Leïla Frouillou constate pour sa part « qu’il y a eu beaucoup de sorties de la plateforme. Des formations font le plein, d’autres pas du tout. Il y a eu une véritable mise en concurrence des filières. On peut supposer aussi que l’autocensure a joué son rôle et a dissuadé des lycéens d’intégrer certaines filières très demandées. » Hervé Christofol explique de son côté que les processus de sélection ont parfois confiné à l’absurde avec de futurs étudiants départagés sur leur moyenne jusqu’à la cinquième décimale dans les filières très demandées. Les algorithmes locaux, ou du moins les critères utilisés dans les commissions au sein des universités, n’ont jamais été communiqués. Pour le responsable syndical, Parcoursup est une « entreprise de soumission » destinée aux « premiers de cordée » qui raflent la mise, tout de suite. Les autres se contentent des miettes et des formations les moins désirées. Pour lui, il est clair que ce procédé au fil de l’eau nourrit les injustices sociales et psychologiques.

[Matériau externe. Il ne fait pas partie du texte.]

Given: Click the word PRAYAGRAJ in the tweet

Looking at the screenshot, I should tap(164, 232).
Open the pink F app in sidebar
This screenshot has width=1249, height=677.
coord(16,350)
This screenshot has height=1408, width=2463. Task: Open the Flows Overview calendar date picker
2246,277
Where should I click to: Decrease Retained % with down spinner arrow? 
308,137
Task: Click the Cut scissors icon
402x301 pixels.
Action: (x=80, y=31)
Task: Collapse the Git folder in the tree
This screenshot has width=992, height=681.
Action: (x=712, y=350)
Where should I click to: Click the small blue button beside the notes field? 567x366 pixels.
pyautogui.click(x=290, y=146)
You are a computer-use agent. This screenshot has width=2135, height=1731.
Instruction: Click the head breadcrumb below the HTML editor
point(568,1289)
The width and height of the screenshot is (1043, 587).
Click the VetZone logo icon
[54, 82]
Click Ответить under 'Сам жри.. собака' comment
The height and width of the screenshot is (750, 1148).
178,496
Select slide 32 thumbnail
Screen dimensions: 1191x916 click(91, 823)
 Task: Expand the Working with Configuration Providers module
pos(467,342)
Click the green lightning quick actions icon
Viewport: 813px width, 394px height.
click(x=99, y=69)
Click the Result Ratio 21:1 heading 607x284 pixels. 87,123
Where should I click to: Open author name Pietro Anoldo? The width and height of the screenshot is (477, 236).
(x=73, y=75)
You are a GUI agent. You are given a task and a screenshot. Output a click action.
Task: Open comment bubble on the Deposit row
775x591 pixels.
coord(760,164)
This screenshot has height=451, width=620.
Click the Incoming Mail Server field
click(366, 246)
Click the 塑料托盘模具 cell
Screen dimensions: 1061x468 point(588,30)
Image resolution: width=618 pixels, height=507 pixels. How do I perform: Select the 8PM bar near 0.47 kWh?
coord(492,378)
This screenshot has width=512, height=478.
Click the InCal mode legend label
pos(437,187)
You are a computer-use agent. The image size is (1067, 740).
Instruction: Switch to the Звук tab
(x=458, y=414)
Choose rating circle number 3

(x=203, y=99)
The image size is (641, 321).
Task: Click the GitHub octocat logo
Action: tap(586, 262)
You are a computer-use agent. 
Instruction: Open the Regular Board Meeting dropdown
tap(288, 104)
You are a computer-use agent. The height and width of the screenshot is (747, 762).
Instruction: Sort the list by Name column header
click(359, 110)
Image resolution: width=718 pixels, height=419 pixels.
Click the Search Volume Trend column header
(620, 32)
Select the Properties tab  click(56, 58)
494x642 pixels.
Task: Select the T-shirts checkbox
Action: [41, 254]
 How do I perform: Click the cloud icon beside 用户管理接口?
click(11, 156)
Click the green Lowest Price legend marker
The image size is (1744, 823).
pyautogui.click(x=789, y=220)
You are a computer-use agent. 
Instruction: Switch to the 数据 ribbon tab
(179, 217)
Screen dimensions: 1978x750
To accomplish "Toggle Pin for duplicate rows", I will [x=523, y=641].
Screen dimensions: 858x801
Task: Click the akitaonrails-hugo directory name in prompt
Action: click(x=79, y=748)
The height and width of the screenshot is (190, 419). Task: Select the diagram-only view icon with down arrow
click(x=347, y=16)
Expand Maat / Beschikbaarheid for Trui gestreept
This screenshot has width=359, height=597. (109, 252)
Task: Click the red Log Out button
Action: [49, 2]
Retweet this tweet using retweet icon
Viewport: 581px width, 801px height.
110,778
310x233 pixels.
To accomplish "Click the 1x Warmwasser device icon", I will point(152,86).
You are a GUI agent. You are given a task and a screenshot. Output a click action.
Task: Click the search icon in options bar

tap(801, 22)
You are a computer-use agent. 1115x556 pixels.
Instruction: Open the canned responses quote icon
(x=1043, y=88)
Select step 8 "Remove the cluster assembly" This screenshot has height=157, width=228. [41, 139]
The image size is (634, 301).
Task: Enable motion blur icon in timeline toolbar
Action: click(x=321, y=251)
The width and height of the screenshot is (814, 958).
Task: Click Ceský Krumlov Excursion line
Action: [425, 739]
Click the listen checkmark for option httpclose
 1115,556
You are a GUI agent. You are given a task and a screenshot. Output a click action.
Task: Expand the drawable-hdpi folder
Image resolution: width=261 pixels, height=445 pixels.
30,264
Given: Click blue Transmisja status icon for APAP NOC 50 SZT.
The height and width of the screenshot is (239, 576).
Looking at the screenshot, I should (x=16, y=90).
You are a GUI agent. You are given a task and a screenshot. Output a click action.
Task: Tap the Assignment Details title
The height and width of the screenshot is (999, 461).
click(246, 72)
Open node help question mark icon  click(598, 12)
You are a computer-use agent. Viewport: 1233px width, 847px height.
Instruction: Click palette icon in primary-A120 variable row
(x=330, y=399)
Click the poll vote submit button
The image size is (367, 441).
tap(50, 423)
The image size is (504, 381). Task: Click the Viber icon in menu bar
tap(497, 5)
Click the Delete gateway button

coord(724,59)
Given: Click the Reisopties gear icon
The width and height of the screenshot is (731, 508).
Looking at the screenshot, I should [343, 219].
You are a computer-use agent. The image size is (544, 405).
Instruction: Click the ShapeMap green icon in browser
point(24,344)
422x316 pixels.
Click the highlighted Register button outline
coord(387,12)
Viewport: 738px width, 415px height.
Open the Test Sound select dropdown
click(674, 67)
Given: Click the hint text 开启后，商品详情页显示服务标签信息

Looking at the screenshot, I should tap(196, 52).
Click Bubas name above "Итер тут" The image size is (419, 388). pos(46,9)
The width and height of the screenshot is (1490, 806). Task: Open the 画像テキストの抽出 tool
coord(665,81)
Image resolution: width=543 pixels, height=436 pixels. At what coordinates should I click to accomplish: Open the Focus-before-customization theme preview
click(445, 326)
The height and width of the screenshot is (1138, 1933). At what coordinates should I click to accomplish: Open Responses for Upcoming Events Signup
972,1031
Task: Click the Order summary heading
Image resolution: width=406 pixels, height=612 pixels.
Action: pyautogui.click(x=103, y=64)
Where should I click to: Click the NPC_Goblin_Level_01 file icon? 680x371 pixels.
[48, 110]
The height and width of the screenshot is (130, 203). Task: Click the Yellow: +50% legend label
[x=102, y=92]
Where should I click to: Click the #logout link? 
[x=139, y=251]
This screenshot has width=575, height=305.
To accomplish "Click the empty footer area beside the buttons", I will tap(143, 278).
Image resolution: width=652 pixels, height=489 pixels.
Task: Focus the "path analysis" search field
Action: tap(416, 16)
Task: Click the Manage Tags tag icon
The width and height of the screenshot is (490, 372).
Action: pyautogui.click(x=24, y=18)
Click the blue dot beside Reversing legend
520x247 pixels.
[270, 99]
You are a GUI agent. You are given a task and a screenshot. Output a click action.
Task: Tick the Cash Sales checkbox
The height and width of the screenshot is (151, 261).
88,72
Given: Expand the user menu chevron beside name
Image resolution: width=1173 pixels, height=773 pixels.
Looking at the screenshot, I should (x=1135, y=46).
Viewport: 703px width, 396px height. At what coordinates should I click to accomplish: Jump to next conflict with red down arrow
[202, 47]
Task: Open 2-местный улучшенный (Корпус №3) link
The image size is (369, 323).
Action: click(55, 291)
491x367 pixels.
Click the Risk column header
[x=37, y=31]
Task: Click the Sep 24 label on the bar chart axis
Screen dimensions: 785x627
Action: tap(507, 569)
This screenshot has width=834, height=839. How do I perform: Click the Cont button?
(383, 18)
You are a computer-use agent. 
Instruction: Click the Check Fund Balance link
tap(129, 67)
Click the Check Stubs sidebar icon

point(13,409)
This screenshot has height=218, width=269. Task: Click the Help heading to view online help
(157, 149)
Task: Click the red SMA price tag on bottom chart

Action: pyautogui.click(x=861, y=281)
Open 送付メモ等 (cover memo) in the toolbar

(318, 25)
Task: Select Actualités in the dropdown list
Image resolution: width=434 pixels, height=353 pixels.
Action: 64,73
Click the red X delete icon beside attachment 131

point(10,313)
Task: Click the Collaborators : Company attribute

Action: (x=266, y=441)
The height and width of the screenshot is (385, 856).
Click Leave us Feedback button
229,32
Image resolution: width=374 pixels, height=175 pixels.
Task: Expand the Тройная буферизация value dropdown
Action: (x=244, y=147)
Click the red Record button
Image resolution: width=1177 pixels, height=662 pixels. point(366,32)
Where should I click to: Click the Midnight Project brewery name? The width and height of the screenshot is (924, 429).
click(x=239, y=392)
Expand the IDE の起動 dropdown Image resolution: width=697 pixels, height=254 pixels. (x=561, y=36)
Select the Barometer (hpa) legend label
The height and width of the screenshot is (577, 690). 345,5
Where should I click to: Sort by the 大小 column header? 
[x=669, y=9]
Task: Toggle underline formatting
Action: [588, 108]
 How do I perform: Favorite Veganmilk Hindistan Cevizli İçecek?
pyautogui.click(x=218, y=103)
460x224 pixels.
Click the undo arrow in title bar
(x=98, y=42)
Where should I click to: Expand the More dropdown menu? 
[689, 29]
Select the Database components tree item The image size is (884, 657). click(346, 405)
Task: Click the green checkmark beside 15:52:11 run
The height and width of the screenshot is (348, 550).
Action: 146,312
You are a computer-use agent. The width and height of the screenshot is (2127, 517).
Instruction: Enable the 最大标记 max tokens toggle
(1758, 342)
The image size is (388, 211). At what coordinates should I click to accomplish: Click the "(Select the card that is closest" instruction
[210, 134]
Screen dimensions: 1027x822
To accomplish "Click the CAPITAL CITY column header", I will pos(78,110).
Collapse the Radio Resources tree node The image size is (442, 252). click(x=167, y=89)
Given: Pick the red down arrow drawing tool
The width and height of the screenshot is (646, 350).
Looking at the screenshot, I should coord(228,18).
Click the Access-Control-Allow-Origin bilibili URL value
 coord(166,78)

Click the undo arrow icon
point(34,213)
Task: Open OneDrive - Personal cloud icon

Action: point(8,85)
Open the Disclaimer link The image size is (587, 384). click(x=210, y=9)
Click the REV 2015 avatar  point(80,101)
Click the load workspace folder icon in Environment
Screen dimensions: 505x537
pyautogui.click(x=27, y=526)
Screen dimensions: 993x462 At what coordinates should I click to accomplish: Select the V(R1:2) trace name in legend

Les deux maîtresses de conférences de Nanterre considèrent que le système est largement perfectible et le mot est faible. « Il est question de changer le calendrier mais il faudra pour cela le faire en concertation avec les universités. Il y a des choses étonnantes toutefois. Le rectorat de Créteil a par exemple mis en place des classes passerelles pour des sections de BTS. Le souci, c’est qu’il n’y a aucune information sur le nombre de candidat.e.s qui sont concerné.e.s, ou combien d’heures ça représente… », poursuit Leïla Frouillou.

Le ministère a largement communiqué sur la hausse du nombre de boursiers dans les différentes filières. « Plus 29 % de boursiers ont intégré une classe prépa parisienne par exemple. C’est fondamental », vante Jérôme Teillard. Seulement, les taux ont été variables d’une filière à l’autre. Des formations, notamment en droit, n’ont pas joué le jeu.

Leïla Frouillou reste vigilante. « Concernant le taux de boursiers, il faudrait savoir si la plateforme a affecté les candidat.e.s correspondant aux objectifs fixés par les recteurs en mai, et bien sûr il faudrait comprendre aussi comment ces taux ont été fixés dans la mesure où ils sont parfois très différents selon les universités pour une même filière. »

Même sur le sujet plutôt consensuel de la mixité sociale, Parcoursup divise. Frédérique Vidal devra réussir à déminer toutes ces objections.